__What this task involves__: Scan the material for the string "computer" and copy out every line in which it occurs.

__Input data__:
__________________________________________________

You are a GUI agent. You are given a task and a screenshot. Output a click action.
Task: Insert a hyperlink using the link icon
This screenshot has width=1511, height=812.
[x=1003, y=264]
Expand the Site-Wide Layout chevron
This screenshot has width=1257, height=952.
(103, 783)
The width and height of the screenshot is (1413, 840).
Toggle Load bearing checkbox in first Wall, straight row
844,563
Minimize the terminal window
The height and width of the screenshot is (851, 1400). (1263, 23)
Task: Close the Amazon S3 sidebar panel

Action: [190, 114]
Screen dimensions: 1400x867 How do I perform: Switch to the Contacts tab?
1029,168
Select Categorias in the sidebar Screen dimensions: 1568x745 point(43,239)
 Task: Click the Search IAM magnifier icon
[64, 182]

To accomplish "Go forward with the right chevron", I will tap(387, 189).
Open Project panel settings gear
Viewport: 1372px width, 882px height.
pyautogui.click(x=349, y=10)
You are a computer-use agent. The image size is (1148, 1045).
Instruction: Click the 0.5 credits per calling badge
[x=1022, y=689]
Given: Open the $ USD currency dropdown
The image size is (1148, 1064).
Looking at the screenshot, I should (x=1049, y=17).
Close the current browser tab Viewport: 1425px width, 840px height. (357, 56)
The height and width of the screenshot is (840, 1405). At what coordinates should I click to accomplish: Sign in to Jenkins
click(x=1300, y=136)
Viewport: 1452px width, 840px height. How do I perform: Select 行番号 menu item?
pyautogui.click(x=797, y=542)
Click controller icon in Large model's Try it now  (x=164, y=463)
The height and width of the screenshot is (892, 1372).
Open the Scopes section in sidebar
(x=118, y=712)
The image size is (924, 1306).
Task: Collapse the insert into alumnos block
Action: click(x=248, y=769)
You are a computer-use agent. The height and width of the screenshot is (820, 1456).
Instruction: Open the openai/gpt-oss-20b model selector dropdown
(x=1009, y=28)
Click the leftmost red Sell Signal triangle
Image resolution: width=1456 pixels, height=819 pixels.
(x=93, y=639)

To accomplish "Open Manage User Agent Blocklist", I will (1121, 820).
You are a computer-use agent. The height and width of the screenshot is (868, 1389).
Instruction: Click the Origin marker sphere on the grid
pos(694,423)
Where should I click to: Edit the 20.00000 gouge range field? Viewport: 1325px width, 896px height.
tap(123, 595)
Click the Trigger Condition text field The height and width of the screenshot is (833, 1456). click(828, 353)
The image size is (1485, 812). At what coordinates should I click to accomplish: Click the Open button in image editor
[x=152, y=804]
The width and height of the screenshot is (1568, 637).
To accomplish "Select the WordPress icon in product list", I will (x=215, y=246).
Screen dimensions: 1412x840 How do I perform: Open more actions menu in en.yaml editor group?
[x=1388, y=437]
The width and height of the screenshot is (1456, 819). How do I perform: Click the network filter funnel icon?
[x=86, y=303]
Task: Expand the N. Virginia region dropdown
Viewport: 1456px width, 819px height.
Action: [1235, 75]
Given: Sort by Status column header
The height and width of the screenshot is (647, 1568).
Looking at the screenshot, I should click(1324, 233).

__________________________________________________

__Result for this exercise__:
You are a computer-use agent. The image size is (1148, 1045).
You are a computer-use agent. The height and width of the screenshot is (820, 1456).
You are a computer-use agent. The height and width of the screenshot is (868, 1389).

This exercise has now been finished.